То бишь чёт-нечет делать… с жаждой жизни, да.
Я умолчала о реакциях, проекциях
и прочих факторах затем, что не психолог.
И, ясен пень, не стоит про контексты мне
упоминать. Есть много книжных полок
с литературой содержания подобного.
«А судьи – кто?» Я вообще тут мимо шла.
Тем временем, как Лора отличила
от Паука и Яна, и Артура,
и в принципе жила, себя включив, ей
последний увлекался "не как шкурой".
Сердечный ритм спокоен, но в уме
не мог её тот отпустить вполне.
Иллюзия она; он сам иллюзия.
Но, чёрт, цепляет тем, что знает это.
Лишь, превзойдя змею, сроднишься с музыкой
и выяснишь, играючи, ответы.
Порою беспричинный гнев накатывал.
(Всё – пустота.) Такая вот несхваточка.
Ко всему прочему, в отличие от Лоры,
в деньгах нехватки сызмальства не знавшей,
работал он то тем, то сем. Бесспорно,
проблема ценностей в умах сохранна наших.
Тут Фигаро и там. Вдобавок, ночи
черней порою на Неве, чем в Сочи.
Она была в себе, а он – во всём.
Она была всем сущим, он – собой.
Играя словом, в дебри с ним зайдём.
Ишь, белый кролик, падать нас зовёт.
Императрица Феникс – императору Дракону
в Китае древнем была, как он сам, знакома.
Творец создал творенье (я абстрактно
беру модель: без связи с некой верой).
Которое, став, воплотившись, равным,
потребовало спутницы на век свой.
Солнце; земля; луна. Кто где, понятно.
Есть "двойственный", мужчина и жена в том.

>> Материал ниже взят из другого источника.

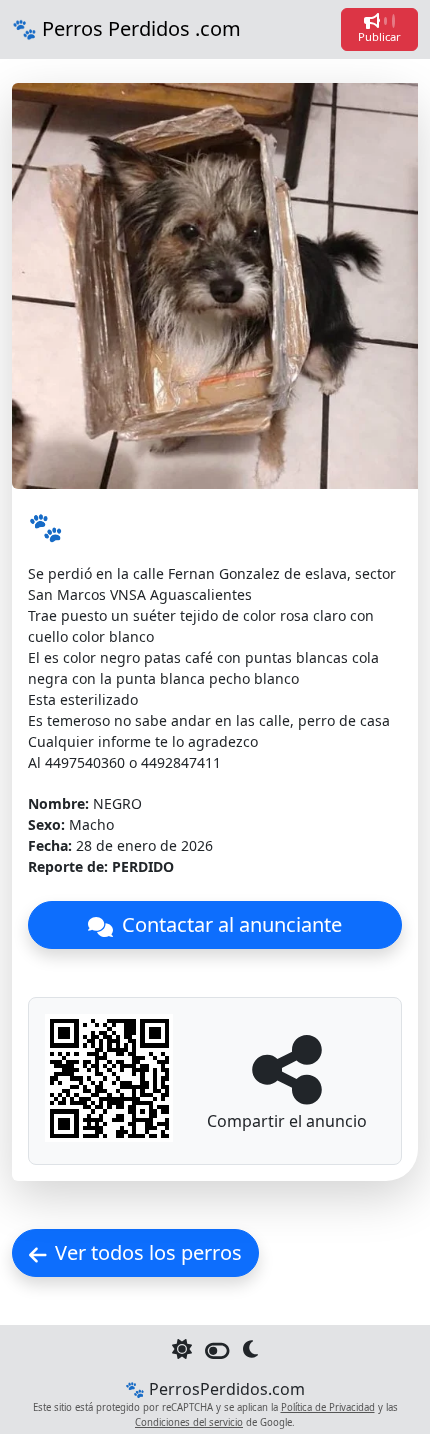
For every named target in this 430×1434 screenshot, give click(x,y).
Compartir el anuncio (287, 1121)
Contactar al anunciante (229, 924)
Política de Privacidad (328, 1407)
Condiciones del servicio (189, 1422)
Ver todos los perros (148, 1252)
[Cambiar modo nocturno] (217, 1353)
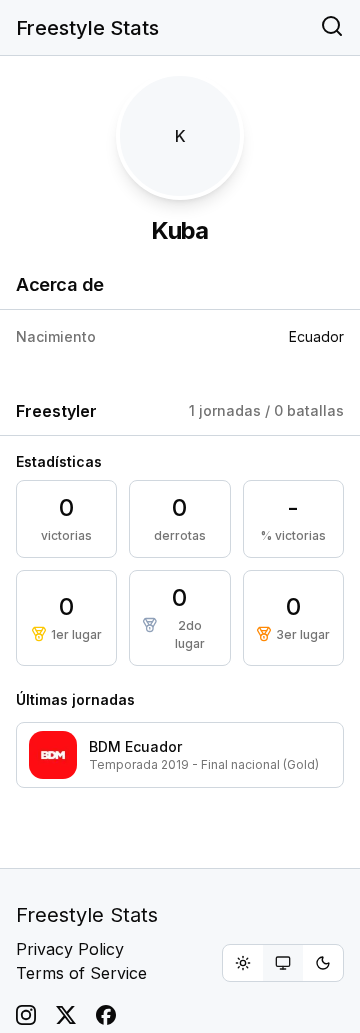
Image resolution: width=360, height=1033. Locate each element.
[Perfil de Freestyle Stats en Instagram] (26, 1015)
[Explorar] (332, 28)
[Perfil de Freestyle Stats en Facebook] (106, 1015)
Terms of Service (81, 973)
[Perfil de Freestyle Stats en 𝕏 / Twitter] (66, 1015)
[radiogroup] (283, 963)
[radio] (243, 963)
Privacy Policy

Логично вытекает, что двуполость
присуща демиургу-человеку.
На стороне у муз всегда влюблённость,
хотя в кармане ключ, что ищем век мы.
«Я-высшее, я-действо, я-принятие»
возможно и в себе соединять одном.
Вот для чего "троны во мне" упоминала.
А не к тому, что взлёт самооценки.
Глаза, глядящие в тебя, ломают малость
картинку под обзора угол, сцену.
У девушки (психологической, не био)
взгляд на себя в глазах её мужчины.
А парень, он, напротив, выражается
через свой выбор. Сорт особый женщин.
Возможно многое понять с одного взгляда. Так
получишь право подсказать. Хвалиться нечем.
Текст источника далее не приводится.